Return, with both end lines included, exactly what the data below holds from the line with "The height and" through the line with "You are a computer-use", though not the pictures.

[Pixel coordinate grounding data]
╔══

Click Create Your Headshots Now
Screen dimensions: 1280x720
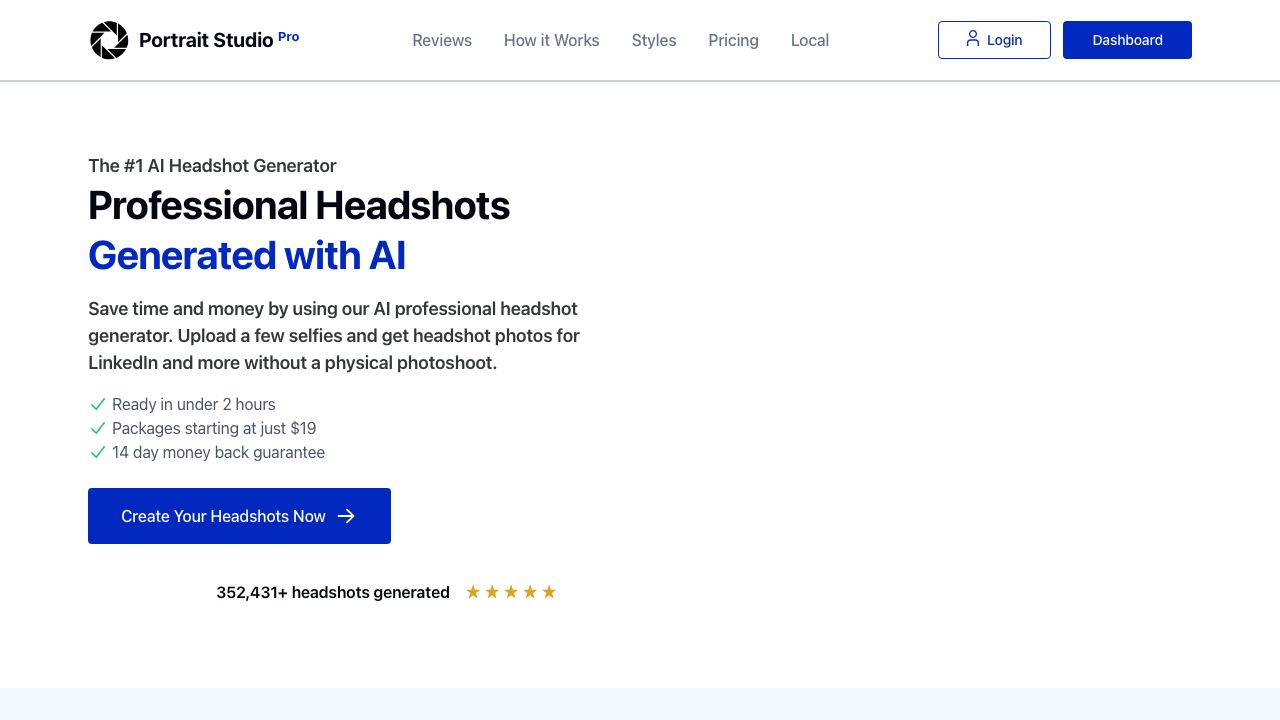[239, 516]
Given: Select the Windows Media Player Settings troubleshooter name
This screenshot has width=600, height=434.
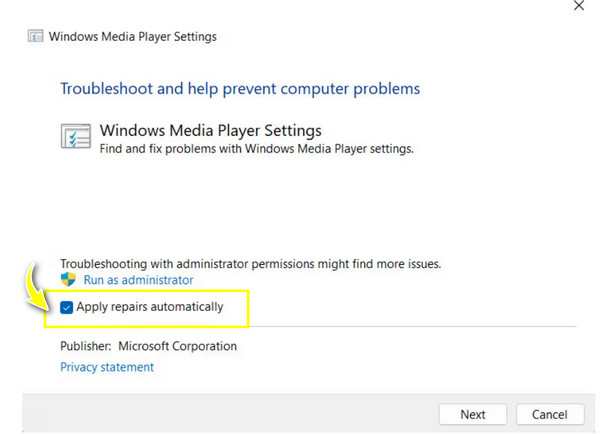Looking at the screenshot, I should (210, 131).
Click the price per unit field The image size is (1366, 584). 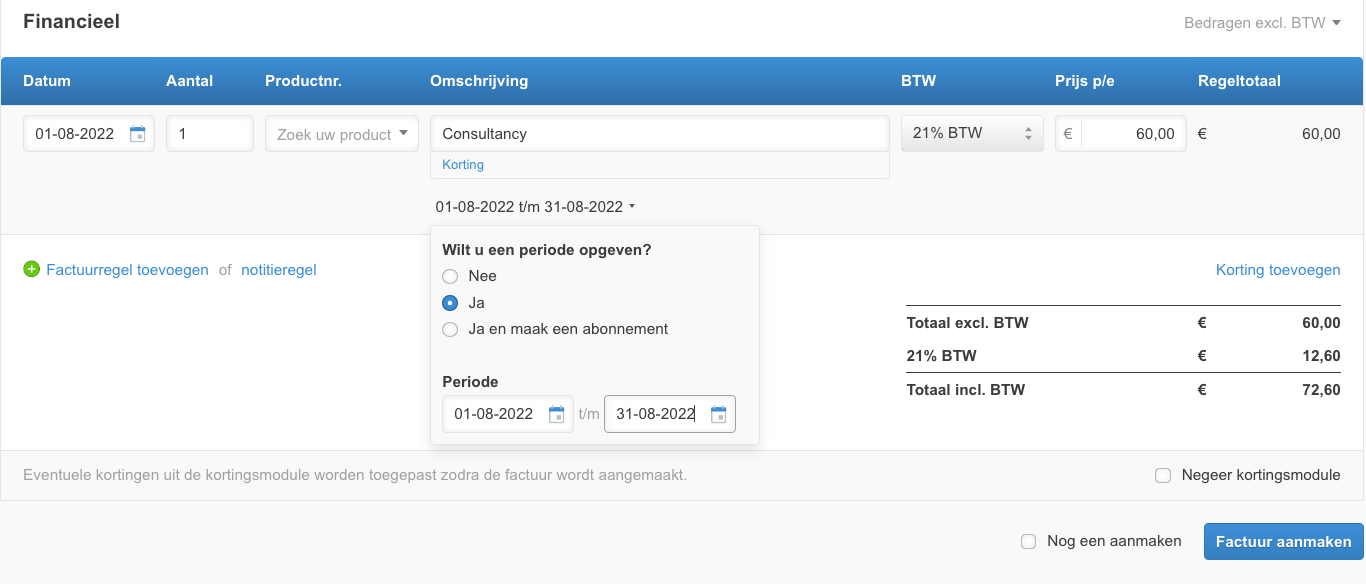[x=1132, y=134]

╚══
╔══

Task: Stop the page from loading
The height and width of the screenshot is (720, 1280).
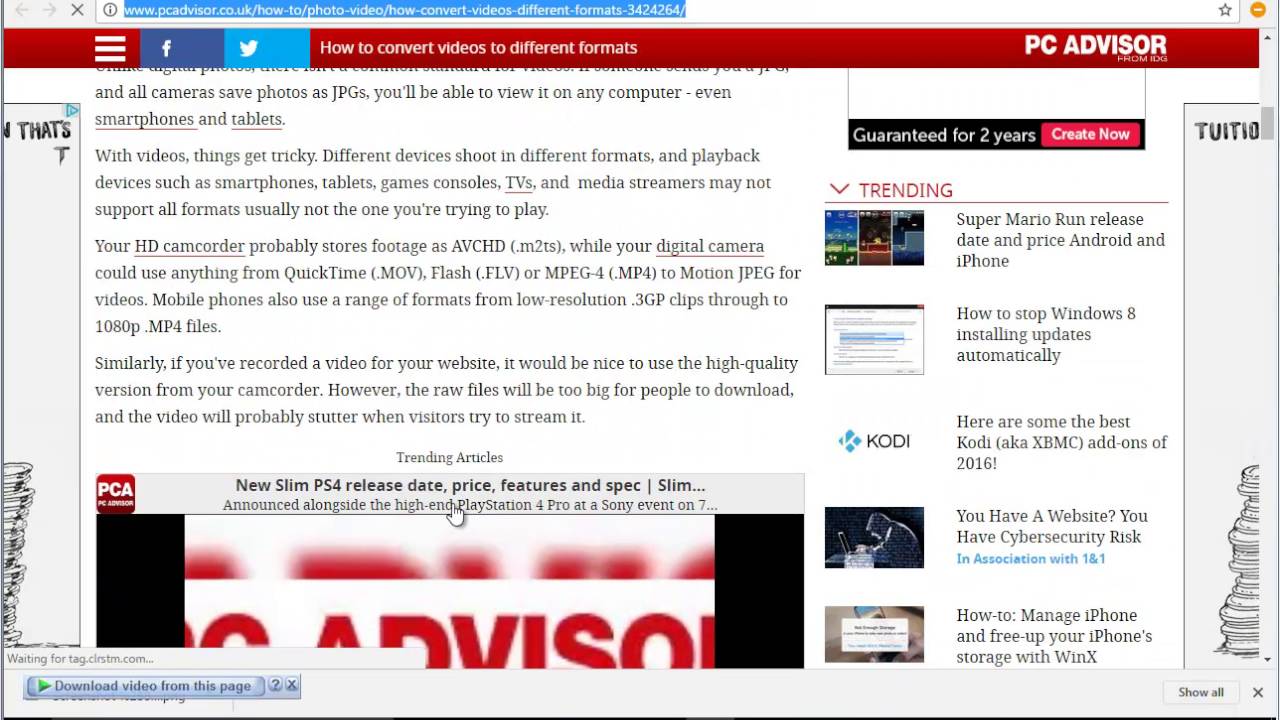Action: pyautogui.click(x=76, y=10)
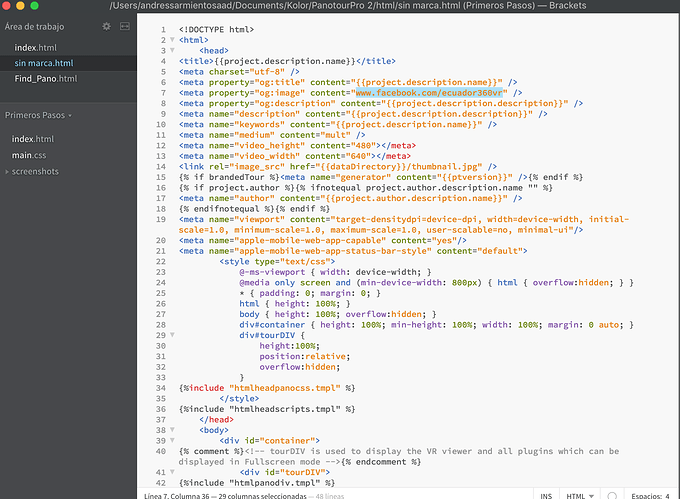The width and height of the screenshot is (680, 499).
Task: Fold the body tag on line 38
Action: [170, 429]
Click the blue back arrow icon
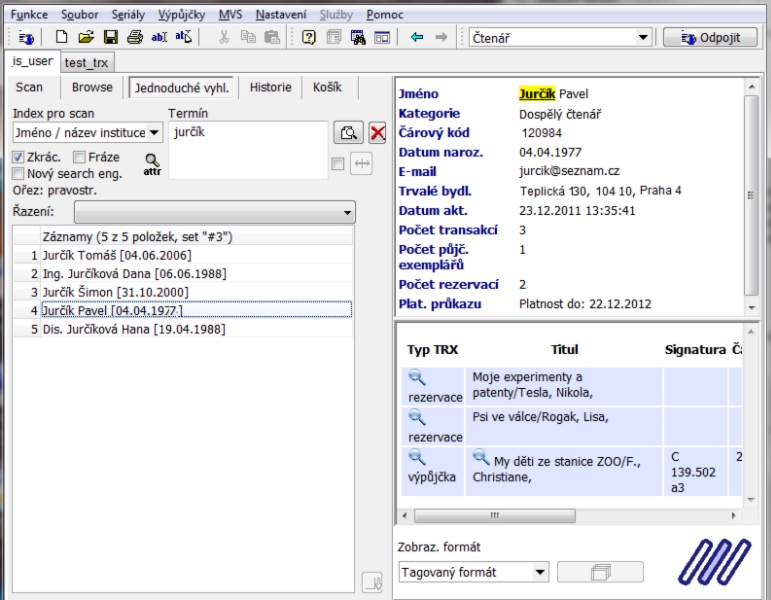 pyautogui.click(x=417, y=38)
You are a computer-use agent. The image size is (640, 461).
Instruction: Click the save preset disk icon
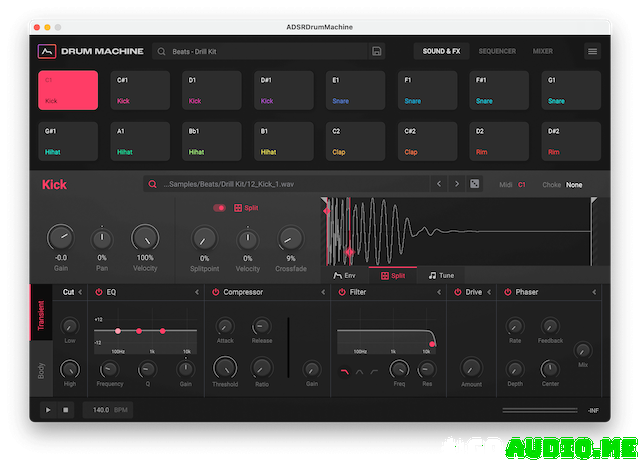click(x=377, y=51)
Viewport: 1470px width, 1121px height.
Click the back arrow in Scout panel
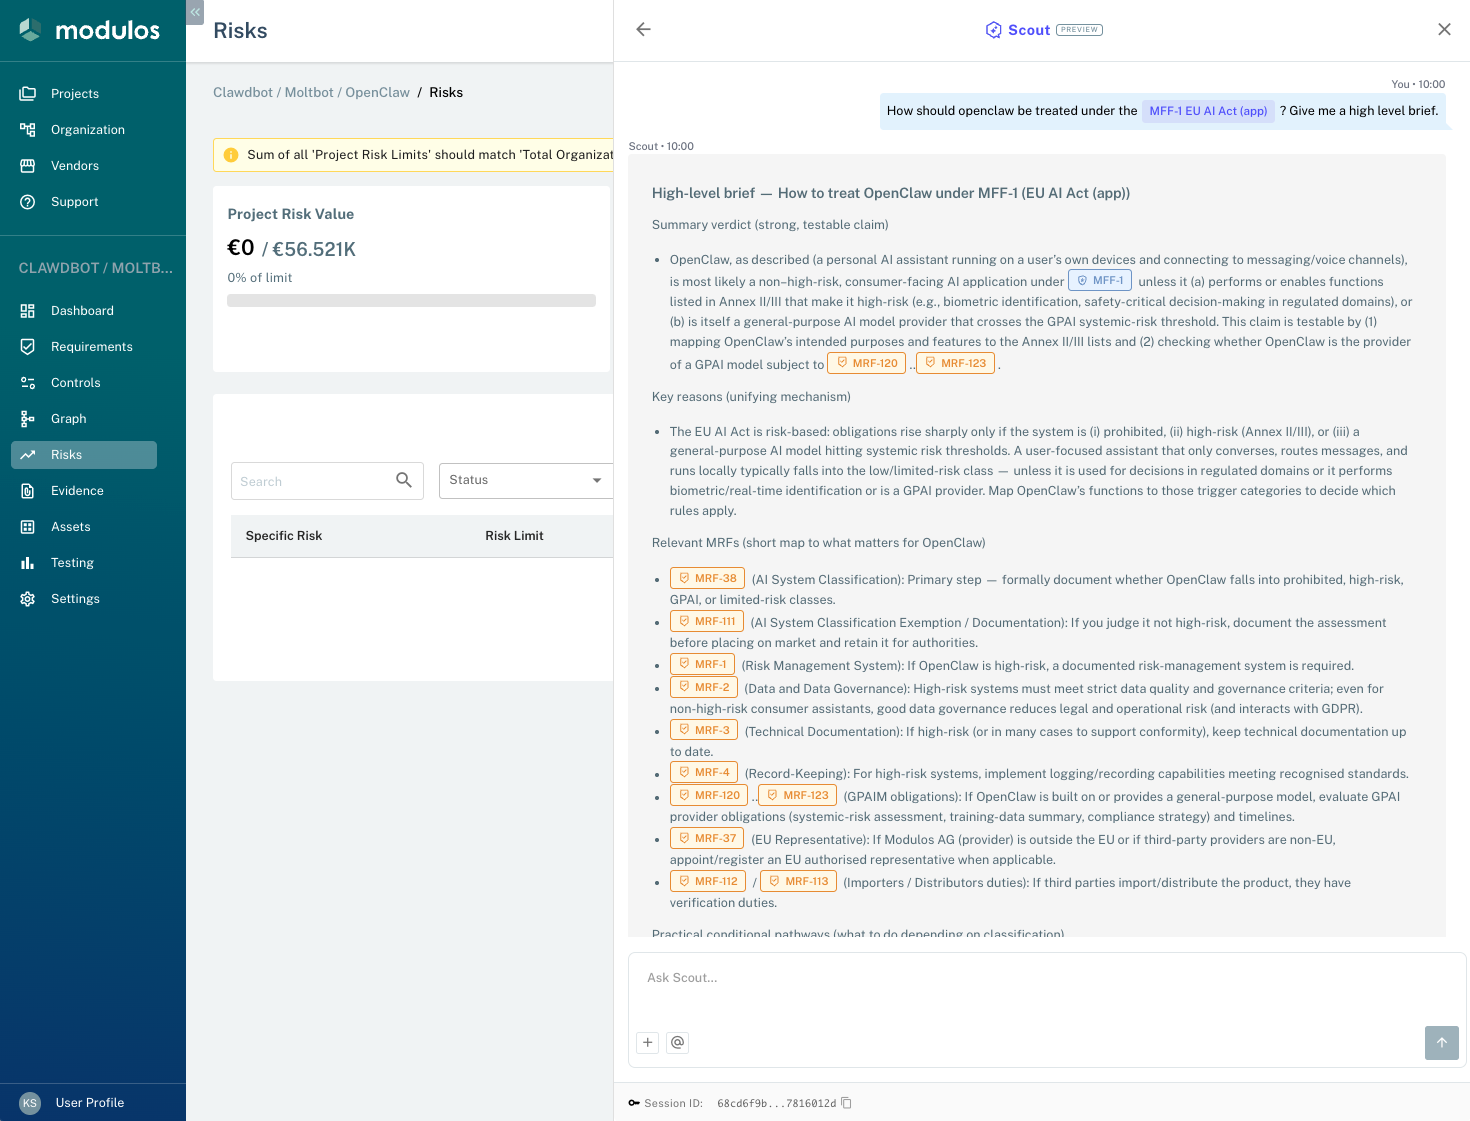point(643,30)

╚══

**Exercise answer**
The height and width of the screenshot is (720, 1280).
Action: pyautogui.click(x=76, y=10)
The width and height of the screenshot is (680, 499).
Task: Fold the body tag on line 38
Action: [170, 429]
Click the blue back arrow icon
 pyautogui.click(x=417, y=38)
You are a computer-use agent. The image size is (640, 461).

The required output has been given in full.